Click-target data
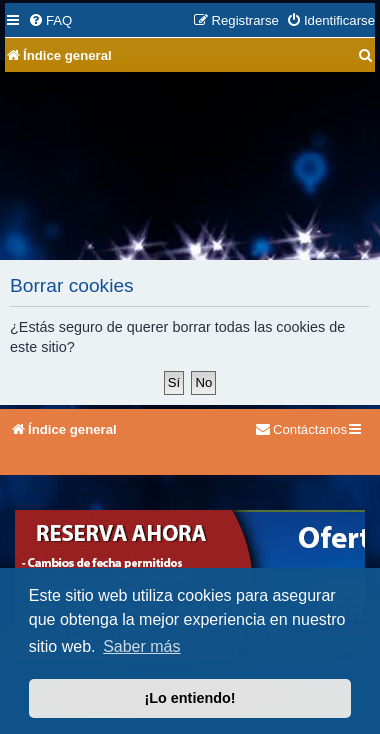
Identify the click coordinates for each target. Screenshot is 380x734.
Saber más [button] (141, 646)
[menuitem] (50, 20)
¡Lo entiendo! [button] (189, 698)
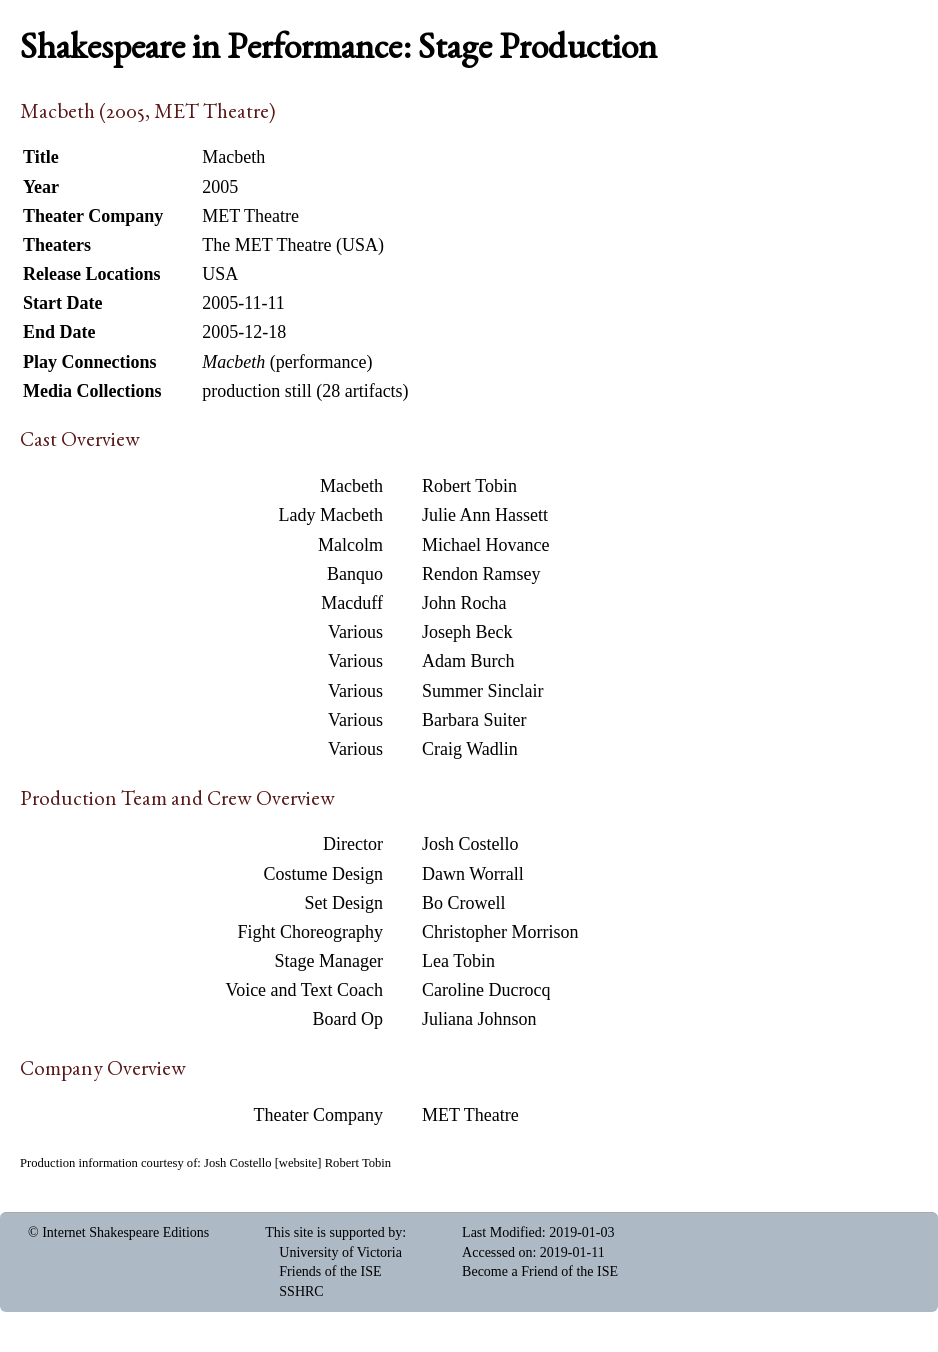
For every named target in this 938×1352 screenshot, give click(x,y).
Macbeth (351, 486)
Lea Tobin (458, 961)
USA (220, 274)
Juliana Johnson (479, 1019)
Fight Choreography (311, 932)
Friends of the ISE (330, 1271)
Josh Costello (470, 844)
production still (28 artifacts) (305, 391)
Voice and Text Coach (304, 990)
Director (353, 844)
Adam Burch (468, 661)
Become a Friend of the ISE (540, 1271)
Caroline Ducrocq (486, 990)
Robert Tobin (469, 486)
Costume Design (324, 874)
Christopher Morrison (500, 932)
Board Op (348, 1019)
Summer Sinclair (482, 691)
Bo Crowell (464, 903)
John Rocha (464, 603)
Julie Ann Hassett (485, 515)
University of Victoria (340, 1252)
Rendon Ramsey (481, 574)
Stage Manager (329, 961)
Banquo (355, 574)
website (298, 1163)
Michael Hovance (485, 545)
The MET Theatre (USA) (293, 245)
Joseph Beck (467, 632)
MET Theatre (470, 1115)
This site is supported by (333, 1232)
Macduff (352, 603)
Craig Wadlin (470, 749)
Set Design (344, 903)
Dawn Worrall (473, 874)
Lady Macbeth (331, 515)
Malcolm (350, 545)
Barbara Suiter (474, 720)
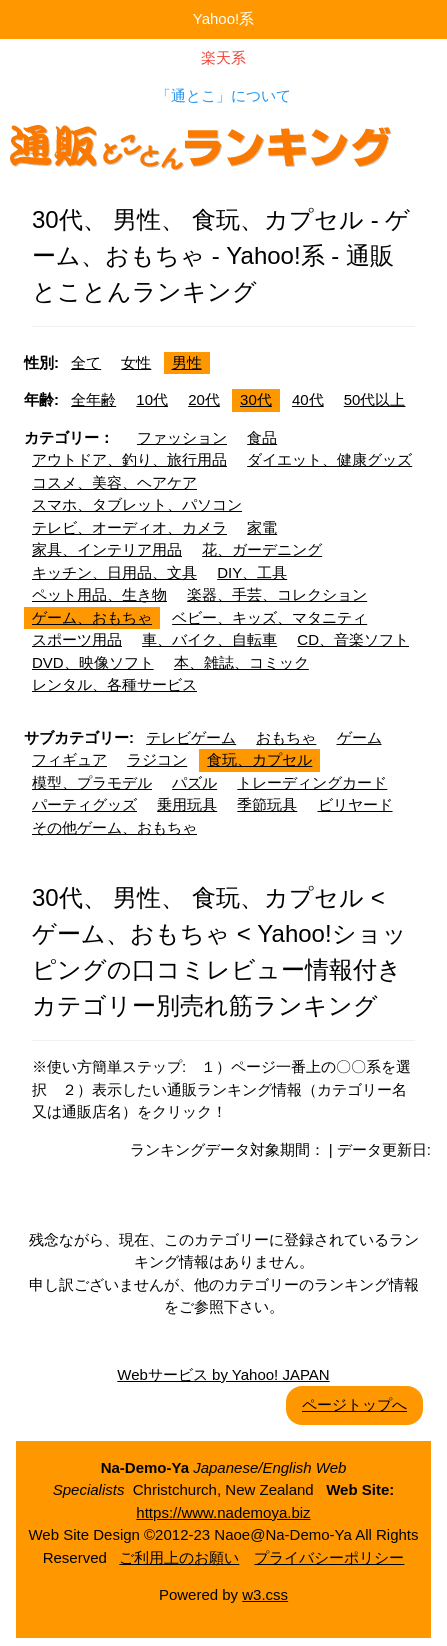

▶ [SHORT EXERCISE]:
Give back all of the data above unchanged, line for line, but leave out the pictures.

▶ [EXERCISE RESULT]:
Identify the click coordinates for each target. Screenshot is 380x734.
Saber más [button] (141, 646)
[menuitem] (50, 20)
¡Lo entiendo! [button] (189, 698)
For every named target in this 938×1352 screenshot, give click(x,y).
Macbeth (351, 486)
Lea Tobin (458, 961)
USA (220, 274)
Juliana Johnson (479, 1019)
Fight Choreography (311, 932)
Friends of the ISE (330, 1271)
Josh Costello (470, 844)
production still (28 artifacts) (305, 391)
Voice and Text Coach (304, 990)
Director (353, 844)
Adam Burch (468, 661)
Become a Friend of the ISE (540, 1271)
Caroline Ducrocq (486, 990)
Robert Tobin (469, 486)
Costume Design (324, 874)
Christopher Morrison (500, 932)
Board Op (348, 1019)
Summer Sinclair (482, 691)
Bo Crowell (464, 903)
John Rocha (464, 603)
Julie Ann Hassett (485, 515)
University of Victoria (340, 1252)
Rendon Ramsey (481, 574)
Stage Manager (329, 961)
Banquo (355, 574)
website (298, 1163)
Michael Hovance (485, 545)
The MET Theatre (USA) (293, 245)
Joseph Beck (467, 632)
MET Theatre (470, 1115)
This site is supported by (333, 1232)
Macduff (352, 603)
Craig Wadlin (470, 749)
Set Design (344, 903)
Dawn Worrall (473, 874)
Lady Macbeth (331, 515)
Malcolm (350, 545)
Barbara Suiter (474, 720)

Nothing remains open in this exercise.